The best SEO tactics are the ones that are discovered by accident, like Lexan.  Last week, I stumbled upon a linkbuilding tactic so effective and simple that I felt compelled to share it here.  It’s called Groupon.

First off, linkbuilding is a painful SEO task.  It’s painful to sell it to clients.  It’s painful to do it.  And it’s even more painful to do it well.  So when you find an easy way to get the job done, well, you write a blog post about it and ruin it for everybody, right?  Here’s the story:

Switching Domains Generally Sucks
A company that shall remain nameless got their hands on a great one-word domain that had never been used before.  They decided to switch their well-aged, strange-named URL over.  They did all of the right things you need to do to make it easy for Google to figure out and the result…An instant 75% organic traffic drop:

The only thing the company did not do was get any links for the new domain.  Sure, they issued a press release about their rebranding, which very few quality sites picked up.  But every time I suggested they do some link acquisition tactics, they weren’t interested.  I guess they had a lot going on, what with the traffic drop and all.

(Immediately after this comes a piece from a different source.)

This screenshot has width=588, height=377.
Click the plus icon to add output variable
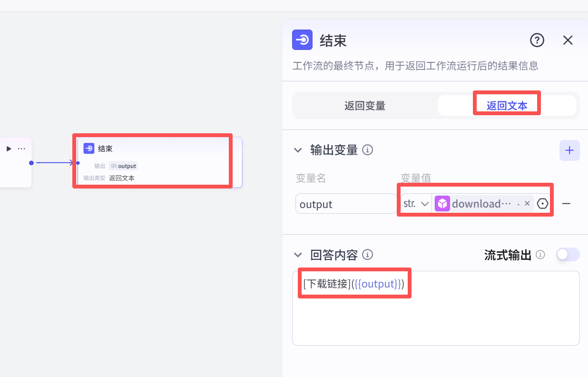click(569, 150)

Fast-forward to a few weeks ago.  I was checking their traffic and was surprised to see that their organic visits were starting to grow.  When I contacted the company and asked what they had been doing, they responded “Nothing…except a Groupon”.   That’s when it hit me.

Groupon syndicates out their deals to thousands of sites via their API.  The deals often contain links back to the merchant’s website.  Ipso facto, doing a Groupon can generate a lot of links.

To confirm my suspicions, I plotted the following graph showing referrals from Groupon against organic referrals from Google.  I stripped out any branded keyword referrals as well as any keywords that contained “groupon” to attempt to remove any effect the deal may have had on search behavior.  And here’s what I saw:


(The new Skitch sucks btw – click the image to see a big version)

After a summer of no SEO growth, the site did a Groupon in October.  Shortly after that, its rankings and organic visits started to grow.  Two weeks later they did another one and grew even more (+84%!).  Last week, they did another and grew further.  They are now averaging over 20% weekly organic growth.  Pretty cool.

Now before you go out and start telling everybody that they need to start doing Groupons, remember, this site’s old domain was doing ok SEO-wise.  So perhaps the reason why the Groupon links had such a dramatic effect was because the new domain just needed a little boost to get it going.  So a more established domain might not see the same effect.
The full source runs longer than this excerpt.